# How is a higher torque achieved in a single phase cap-start cap-run motor?

The starting winding come capacitor circuit is there for starting the motor. When the motor reaches 80% rated speed, the centrifugal switch cuts the starting circuit out and leaves the run winding only.

Now, in a cap-start cap-run motor, the centrifugal switch cuts out only the start capacitor and leaves the run capacitor in series with the starting winding. For what purpose is this?

Also, If torque depends on the current and the starting winding has a higher resistance, wouldn't it make more sense to cut out the starting winding completely to achieve a higher torque?

I am a bit confused as to how this cap-start cap-run arrangement produces a higher torque as opposed to a normal cap start motor. Please assist.

Now, in a cap-start cap-run motor, the centrifugal switch cuts out only the start capacitor and leaves the run capacitor in series with the starting winding. For what purpose is this?

A permanently-connected auxiliary winding with some capacitance in series makes the motor more like a two-phase motor. Since the current in the main winding lags the voltage, and adding the capacitance in series with the auxiliary winding can make the auxiliary current lead the voltage, the phase difference between the two can approach 90 degrees. That improves the overall power factor and efficiency and reduces the torque pulsations that are inherent in single-phase motors.

Also, If torque depends on the current and the starting winding has a higher resistance, wouldn't it make more sense to cut out the starting winding completely to achieve a higher torque?

With just one winding, there are two components of the magnetic field rotating in opposite directions with the torque produced by one subtracting from the other. Adding a second winding with a phase displacement reduces that effect and increases the net torque. Look at my answer to: If single phase supply can not create rotating MMF, how does Induction motor generate torque?

This is not completely true. A cap motor can use 2 capacitors. One big for the starting torque with more amps and one smaller for driving and to create the 90% phase shift for the 2nd winding to turn. The switch you mentioned doesn't cut the starting winding but only the starting capacitor. To achieve a better starting torque as said you need bigger capacitance thus 2caps are connected in parallel. After the motor has achieved enough n it cuts one cap from the circuit and leaves the motor with a smaller capacitor. Having a big capacitor while the motor is running can create high currents and burn the motor. And the starting winding can't be cut because you need 2 windings with 90° current phase shift to make it turn.
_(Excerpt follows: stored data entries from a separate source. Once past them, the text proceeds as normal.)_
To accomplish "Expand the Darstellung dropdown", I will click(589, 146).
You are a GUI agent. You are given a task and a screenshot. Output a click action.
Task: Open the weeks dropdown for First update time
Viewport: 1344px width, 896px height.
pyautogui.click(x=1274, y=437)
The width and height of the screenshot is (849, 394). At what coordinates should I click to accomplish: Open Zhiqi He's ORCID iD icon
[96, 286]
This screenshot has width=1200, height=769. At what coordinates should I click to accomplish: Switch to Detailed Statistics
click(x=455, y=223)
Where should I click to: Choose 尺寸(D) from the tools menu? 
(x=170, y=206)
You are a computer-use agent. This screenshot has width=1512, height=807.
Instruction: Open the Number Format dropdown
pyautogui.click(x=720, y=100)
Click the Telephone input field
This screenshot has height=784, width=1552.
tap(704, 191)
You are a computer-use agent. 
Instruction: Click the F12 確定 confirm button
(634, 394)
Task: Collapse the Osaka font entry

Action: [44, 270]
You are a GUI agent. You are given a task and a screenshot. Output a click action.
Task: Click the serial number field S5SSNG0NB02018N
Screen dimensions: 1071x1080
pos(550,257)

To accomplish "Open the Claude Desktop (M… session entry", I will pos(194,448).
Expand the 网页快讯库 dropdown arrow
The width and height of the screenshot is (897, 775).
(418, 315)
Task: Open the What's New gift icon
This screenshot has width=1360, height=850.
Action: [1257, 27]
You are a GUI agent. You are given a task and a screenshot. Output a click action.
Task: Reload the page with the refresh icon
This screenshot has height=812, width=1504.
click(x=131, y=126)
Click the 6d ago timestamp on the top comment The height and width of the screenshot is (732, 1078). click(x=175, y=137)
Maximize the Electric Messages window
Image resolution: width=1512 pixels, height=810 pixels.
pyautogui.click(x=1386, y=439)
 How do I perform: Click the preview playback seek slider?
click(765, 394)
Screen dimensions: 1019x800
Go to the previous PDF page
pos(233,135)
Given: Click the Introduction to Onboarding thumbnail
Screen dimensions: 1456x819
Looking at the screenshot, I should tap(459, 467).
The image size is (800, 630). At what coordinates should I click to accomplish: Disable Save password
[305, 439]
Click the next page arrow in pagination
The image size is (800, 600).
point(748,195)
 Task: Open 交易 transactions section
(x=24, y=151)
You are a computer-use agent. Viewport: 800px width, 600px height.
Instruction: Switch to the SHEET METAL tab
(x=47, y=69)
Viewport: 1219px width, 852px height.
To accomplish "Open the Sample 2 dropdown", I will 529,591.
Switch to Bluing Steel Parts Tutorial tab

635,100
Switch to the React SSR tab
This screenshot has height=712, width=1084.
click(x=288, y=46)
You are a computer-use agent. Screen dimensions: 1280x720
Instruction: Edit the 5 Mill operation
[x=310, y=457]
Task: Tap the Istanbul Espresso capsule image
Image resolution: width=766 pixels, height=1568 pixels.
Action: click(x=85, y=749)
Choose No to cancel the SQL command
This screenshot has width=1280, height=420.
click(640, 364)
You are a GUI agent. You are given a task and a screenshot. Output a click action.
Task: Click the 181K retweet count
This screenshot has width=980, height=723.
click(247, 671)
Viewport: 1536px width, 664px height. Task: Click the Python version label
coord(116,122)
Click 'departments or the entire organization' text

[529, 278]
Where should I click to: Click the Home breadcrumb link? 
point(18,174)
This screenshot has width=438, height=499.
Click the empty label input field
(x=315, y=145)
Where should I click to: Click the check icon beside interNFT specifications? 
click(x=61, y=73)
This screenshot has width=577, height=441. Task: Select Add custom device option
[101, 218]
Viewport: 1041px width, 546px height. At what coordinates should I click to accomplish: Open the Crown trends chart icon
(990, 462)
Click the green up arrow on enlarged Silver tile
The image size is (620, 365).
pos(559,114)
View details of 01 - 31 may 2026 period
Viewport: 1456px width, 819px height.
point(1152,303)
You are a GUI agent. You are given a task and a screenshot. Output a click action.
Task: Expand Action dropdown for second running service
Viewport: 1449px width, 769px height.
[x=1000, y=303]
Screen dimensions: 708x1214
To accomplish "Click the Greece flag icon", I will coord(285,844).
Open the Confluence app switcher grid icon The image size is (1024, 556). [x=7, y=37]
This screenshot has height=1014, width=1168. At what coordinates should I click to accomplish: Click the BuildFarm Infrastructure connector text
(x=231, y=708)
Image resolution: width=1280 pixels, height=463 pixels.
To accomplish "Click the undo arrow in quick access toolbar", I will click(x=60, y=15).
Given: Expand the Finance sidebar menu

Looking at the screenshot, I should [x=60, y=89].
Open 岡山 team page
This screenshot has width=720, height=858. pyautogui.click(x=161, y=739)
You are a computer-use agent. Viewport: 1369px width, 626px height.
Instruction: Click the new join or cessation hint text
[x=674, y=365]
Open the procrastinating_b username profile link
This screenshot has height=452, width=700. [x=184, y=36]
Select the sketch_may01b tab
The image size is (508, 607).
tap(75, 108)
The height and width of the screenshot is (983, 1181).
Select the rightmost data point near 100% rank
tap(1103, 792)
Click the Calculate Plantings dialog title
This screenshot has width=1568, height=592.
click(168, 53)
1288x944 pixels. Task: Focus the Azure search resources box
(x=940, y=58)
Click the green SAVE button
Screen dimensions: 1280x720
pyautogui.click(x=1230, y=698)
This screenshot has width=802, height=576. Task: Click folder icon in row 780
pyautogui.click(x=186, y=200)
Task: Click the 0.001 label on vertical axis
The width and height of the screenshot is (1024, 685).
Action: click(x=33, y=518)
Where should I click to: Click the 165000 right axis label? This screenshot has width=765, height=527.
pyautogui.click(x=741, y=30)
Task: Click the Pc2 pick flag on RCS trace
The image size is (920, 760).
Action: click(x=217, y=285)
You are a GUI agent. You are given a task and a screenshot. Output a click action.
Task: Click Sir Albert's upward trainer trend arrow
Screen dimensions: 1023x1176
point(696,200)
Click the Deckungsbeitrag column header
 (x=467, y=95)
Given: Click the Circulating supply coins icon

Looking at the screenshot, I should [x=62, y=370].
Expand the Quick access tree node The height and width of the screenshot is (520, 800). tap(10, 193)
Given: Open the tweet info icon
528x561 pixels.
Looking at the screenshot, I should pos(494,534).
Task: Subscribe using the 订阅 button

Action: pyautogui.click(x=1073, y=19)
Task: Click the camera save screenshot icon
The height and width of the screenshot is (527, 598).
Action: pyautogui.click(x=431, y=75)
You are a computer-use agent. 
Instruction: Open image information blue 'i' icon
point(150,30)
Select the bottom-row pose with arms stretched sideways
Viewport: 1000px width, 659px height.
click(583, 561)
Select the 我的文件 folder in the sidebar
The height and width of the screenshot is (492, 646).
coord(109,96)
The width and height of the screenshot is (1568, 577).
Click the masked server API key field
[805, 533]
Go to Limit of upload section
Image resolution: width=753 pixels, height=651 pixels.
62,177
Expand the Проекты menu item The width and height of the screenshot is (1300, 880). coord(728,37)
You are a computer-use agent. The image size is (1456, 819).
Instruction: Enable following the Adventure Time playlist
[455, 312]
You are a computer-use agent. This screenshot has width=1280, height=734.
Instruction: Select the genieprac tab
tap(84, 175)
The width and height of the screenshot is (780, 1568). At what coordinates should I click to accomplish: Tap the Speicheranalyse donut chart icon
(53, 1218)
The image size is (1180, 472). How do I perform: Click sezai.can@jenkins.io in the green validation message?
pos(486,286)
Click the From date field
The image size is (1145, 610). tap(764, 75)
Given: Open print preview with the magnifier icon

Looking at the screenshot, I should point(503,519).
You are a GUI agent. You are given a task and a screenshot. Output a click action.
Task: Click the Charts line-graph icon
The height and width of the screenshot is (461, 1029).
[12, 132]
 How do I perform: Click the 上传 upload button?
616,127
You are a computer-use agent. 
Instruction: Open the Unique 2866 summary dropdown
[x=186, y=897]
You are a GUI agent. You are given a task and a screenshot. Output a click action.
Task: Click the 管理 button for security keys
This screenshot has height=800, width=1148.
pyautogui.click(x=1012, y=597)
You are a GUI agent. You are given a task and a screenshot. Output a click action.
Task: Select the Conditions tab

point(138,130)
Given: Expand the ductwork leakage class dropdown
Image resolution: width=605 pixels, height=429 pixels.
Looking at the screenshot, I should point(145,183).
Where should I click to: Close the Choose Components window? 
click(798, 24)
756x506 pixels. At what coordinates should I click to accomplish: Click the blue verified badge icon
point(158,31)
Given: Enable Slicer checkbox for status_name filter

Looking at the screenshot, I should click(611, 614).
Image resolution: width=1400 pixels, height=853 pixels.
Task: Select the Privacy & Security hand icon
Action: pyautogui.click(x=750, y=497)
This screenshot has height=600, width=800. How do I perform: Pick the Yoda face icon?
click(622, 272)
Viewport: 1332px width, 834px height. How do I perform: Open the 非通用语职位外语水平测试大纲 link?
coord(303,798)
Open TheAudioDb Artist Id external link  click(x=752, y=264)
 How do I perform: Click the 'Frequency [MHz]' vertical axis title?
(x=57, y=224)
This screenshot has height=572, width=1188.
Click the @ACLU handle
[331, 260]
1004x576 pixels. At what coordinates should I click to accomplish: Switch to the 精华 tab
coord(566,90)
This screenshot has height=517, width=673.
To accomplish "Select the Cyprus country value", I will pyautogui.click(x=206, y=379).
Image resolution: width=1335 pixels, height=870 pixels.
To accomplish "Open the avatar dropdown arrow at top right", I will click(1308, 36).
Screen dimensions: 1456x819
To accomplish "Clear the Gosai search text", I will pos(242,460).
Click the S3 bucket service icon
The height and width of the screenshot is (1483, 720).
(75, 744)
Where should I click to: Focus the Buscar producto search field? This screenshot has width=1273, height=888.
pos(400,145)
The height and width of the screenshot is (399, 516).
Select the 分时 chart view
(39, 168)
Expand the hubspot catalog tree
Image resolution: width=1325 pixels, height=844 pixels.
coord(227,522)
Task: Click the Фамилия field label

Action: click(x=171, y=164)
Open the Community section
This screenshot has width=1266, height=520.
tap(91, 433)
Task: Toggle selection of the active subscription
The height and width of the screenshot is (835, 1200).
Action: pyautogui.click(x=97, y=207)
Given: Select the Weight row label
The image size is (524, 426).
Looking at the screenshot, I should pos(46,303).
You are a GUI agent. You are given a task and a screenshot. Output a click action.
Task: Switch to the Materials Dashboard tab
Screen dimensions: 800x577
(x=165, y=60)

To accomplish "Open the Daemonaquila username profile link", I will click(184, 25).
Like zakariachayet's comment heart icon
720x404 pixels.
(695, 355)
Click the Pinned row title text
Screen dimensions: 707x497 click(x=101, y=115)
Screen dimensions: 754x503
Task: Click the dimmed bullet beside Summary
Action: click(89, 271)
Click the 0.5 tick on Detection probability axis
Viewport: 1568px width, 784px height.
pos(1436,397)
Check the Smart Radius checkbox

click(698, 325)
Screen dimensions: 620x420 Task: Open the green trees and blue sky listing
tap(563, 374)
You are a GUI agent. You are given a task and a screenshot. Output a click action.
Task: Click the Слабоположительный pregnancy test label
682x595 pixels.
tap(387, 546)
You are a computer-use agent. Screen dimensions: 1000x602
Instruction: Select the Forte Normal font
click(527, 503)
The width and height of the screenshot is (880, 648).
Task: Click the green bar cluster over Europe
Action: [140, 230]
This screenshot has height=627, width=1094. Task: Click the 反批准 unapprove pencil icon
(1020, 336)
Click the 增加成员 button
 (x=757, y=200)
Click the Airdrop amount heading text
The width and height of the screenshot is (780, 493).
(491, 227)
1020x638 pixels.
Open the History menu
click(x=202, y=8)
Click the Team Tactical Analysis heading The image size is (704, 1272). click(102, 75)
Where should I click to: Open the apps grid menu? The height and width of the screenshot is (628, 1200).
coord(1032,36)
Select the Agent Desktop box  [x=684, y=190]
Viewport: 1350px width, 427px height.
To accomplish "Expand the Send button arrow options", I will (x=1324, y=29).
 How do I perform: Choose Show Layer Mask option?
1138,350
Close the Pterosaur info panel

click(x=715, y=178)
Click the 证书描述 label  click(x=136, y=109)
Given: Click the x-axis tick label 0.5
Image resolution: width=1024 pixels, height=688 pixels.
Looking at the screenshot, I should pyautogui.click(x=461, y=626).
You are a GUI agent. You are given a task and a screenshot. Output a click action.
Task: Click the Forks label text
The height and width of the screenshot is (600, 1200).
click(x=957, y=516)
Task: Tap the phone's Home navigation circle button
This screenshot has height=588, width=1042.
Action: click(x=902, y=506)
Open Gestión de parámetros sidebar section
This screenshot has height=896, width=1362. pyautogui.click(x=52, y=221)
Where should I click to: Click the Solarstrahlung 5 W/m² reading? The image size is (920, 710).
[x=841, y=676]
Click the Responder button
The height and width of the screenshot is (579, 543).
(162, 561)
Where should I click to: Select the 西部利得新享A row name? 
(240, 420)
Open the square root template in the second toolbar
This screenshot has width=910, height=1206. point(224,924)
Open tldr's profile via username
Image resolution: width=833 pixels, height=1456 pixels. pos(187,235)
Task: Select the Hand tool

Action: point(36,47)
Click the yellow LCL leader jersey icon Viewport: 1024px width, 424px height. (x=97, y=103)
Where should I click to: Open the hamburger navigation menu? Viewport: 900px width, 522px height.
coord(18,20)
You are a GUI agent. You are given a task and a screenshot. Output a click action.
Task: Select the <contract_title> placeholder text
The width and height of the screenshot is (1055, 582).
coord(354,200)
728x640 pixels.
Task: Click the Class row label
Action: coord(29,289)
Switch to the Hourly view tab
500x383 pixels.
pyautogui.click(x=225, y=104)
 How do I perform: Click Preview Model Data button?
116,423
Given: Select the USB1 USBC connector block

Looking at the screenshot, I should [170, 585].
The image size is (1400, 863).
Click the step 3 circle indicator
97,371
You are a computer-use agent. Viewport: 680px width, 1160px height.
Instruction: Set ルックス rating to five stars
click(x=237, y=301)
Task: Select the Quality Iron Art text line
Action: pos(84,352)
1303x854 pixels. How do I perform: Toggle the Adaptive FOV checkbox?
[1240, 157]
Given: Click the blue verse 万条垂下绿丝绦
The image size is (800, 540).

• Generally correct, but the capacitor won't give a 90° phase shift because the start coil will have both resistance and inductance. The result will be that the current will lead the voltage probably in the region of 20° or so while running and more - maybe up to 45° on start. (I have never taken measurements so check these numbers.) The motor could be designed to run the start winding indefinitely but generally, if the switch has been fitted, it is designed to run only for a second or two. Commented Apr 14, 2018 at 13:46
• But looking at the schematic the starting winding stays connected and can't be disconnected from the circuit. The switch only cuts the connection to one of the capacitors. To run the motor with the max torque a 90° phase shift is needed but that as you said can't be really achieved during startup but there must be at least some current phase shift to be able to make the motor turn Commented Apr 14, 2018 at 13:55
• Correct, there will be some phase shift but nowhere near 90°. Once the motor gets going the start winding generally isn't required at all. Commented Apr 14, 2018 at 14:12
• Once the motor gets going, the start winding isn't needed anymore since the motor is already rotating... So why keep it there? Commented Apr 14, 2018 at 15:21

In short: The starting torque is the same as a normal cap. start motor, but, instead of just sitting there taking up space when the motor is running, the start winding can do its bit and taking some of the load off the run winding as well as providing some rotation to the stator flux and smoothing it a bit, reducing the rotor losses slightly.